All-in-One Solution for observability in Go Microservices using Prometheus, Loki, Promtail, Grafana and Tempo
In this post, I will try to demonstrate how to build a complete observability solution for a go microservice with Prometheus, Loki, Promtail, Tempo and interacting with the Grafana dashboard. In API layer, I will use Fiber framework for building a simple service. If you are in a hurry, you can find the source code in this section.
Prerequisites:
- Go 1.22
- Docker (and docker-compose)
While gathering logs, I also create a kafka sink to consuming logs on promtail for loki. Promtail has flexibility to gather logs from files or different data sources as well.
Architecture
Prometheus Integration
We create a factory for Prometheus integration so that, this factory can handle the registring the prometheus registry and also http handler for prometheus metrics which can be used in the application.

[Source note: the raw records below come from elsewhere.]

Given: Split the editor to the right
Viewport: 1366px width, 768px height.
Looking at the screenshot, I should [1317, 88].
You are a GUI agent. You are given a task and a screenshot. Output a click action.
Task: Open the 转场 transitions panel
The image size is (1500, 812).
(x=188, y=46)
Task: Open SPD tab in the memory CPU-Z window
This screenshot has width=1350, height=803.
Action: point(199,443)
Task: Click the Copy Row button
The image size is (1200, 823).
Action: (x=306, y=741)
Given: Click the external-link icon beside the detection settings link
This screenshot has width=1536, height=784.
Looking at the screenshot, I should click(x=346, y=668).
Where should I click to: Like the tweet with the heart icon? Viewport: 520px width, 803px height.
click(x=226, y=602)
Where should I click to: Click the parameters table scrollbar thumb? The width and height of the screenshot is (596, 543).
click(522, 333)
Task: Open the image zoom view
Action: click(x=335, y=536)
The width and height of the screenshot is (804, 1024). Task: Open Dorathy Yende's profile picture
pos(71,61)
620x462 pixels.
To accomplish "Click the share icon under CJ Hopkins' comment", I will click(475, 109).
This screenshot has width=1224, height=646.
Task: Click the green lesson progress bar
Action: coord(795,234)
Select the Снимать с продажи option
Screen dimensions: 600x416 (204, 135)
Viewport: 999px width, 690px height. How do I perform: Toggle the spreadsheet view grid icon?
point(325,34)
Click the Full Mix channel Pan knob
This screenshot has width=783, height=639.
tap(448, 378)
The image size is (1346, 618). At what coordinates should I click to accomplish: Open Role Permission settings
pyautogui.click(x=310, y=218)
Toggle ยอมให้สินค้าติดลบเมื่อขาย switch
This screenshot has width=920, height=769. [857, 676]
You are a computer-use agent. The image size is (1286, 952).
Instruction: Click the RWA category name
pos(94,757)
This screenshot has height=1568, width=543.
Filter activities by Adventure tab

1type PrometheusFactory interface {
2 InitHandler() http.Handler
3}
4
5type prometheusFactory struct {
6 registry *prometheus.Registry
7}
8
9func NewPrometheusFactory(cs ...prometheus.Collector) PrometheusFactory {
10 f := &prometheusFactory{}
11 f.registry = f.initRegistry(cs)
12 return f
13}
14
15func (f *prometheusFactory) InitHandler() http.Handler {
16 return promhttp.HandlerFor(f.registry, promhttp.HandlerOpts{Registry: f.registry})
17}
18
19func (f *prometheusFactory) initRegistry(cs []prometheus.Collector) *prometheus.Registry {
20 reg := prometheus.NewRegistry()
21 defaultCs := []prometheus.Collector{
22 collectors.NewGoCollector(),
23 collectors.NewProcessCollector(collectors.ProcessCollectorOpts{}),
24 }
25
26 fCS := make([]prometheus.Collector, 0, len(defaultCs)+len(cs))
27 fCS = append(fCS, defaultCs...)
28
29 for _, c := range cs {
30 if c != nil {
31 fCS = append(fCS, c)
32 }
33 }
34
35 reg.MustRegister(fCS...)
36
37 return reg
38}
When we started the application with the following factory instance and tying the handler to the /metrics
endpoint, we can see the metrics on the response.
Following code blocks, shows us how to bind the handler to the go-fiber router. Actually, it is basically net/http handler.
1app.Get("/metrics", adaptor.HTTPHandler(a.PrometheusFactory.InitHandler()))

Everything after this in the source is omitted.